FRAGMENTO MOSTRADO
+ + + + + + +
Como ese día cierran oficinas y comercios, no pueden hacer su ronda habitual de “cuidacoches”, ni realizar su tarea de mendigo de antiquísima tradición. Los borrachos que frecuentan la Ciudad Vieja ya han cumplido su cuota en el Mercado del Puerto y desaparecen por la tarde. Los turistas se atrincheran en sus hoteles o en escasos restaurantes.
Si todas las calles de Montevideo están desoladas entre el atardecer y la madrugada de esa fecha mítica, las de la Ciudad Vieja estremecen la piel y el alma. Son trasegadas por seres humanos que desean y sufren. Sin duda una dosis de pasta base les daría bienestar. Pero esa noche su condición de persona devastada es de una evidencia tal que imagino que su conciencia, aunque obnubilada, lo gritará a voces.
Cuando llego tarde a mi casa y subo las altísimas escaleras de mármol de mi edificio, suelo espiar por un ventanuco la vereda de enfrente. Allí, en un bello zaguán ovalado de un edificio art-nouveau, hay unas mantas tiradas y dos o tres consumidores con su pipa. Al costado, bandejas con restos de comida o mendrugos de pan.
Los observo en la oscuridad. No enciendo la luz para que no me detecten. Yo estoy parapetada en una casa sólida y acogedora, pero son ellos los que me dan miedo.
No es miedo. Tampoco curiosidad. Ni siquiera me permito el lujo de una perversa fascinación por el abismo. Los observo azorada. Me pregunto: ¿cómo llegaron ellos ahí? ¿Por qué nadie los cuida? ¿Cómo puede ser que un Estado desbordante de leyes sociales los deje tirados en ese zaguán envenenándose noche a noche, haciéndolos cada día más delgados, más tontos, más inmorales, más inexorablemente enfermos?
Entonces le pregunto a un amigo abogado experto en derechos humanos: “Ey, decime, ¿por qué los laboratorios invierten en curar el cáncer o el sida, pero nadie cura la epidemia de las drogas?”.
Él no me contesta con palabras. Sólo hace un gesto: se frota el índice y el dedo pulgar. Guita, quiere decir. Asiento.
La escritora Rosa Montero me dijo que su generación, la de la movida madrileña, había sido diezmada por la heroína. Que sus amigos de aquel tiempo estaban muertos. “Fue un genocidio”, me confesó con amargura.
Y aquí se crean leyes, juntas, comisiones, se va a los liceos a dar charlas pueriles y flota la utópica idea de que la marihuana en las farmacias “disminuirá el daño”.
Pero en Noche Buena, una vez más, veré la distópica verdad del nudo de las drogas, que nos aprieta a la Humanidad y no nos suelta.
+ + + + + + +
MATERIAL PROPORCIONADO
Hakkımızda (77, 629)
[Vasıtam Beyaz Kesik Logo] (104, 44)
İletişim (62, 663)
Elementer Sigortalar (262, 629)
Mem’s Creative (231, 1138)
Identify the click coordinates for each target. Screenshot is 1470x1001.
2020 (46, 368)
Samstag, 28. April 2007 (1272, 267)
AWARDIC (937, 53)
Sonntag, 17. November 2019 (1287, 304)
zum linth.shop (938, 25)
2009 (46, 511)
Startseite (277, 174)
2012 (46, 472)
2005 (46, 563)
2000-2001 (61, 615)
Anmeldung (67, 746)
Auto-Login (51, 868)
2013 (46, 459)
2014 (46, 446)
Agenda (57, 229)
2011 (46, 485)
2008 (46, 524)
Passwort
+ + + + + + +
TAREA SOLICITADA A
Vuelve a escribir, sin cambiar nada, el tramo del fragmento que va desde "Y aquí se crean" hasta "no nos suelta.".
TAREA SOLICITADA B
Según el fragmento, ¿qué gesto hace el amigo abogado en vez de contestar con palabras?
El listado no hace falta para resolver nada.

TU RESPUESTA A
Y aquí se crean leyes, juntas, comisiones, se va a los liceos a dar charlas pueriles y flota la utópica idea de que la marihuana en las farmacias “disminuirá el daño”.
Pero en Noche Buena, una vez más, veré la distópica verdad del nudo de las drogas, que nos aprieta a la Humanidad y no nos suelta.

TU RESPUESTA B
Se frota el índice y el dedo pulgar.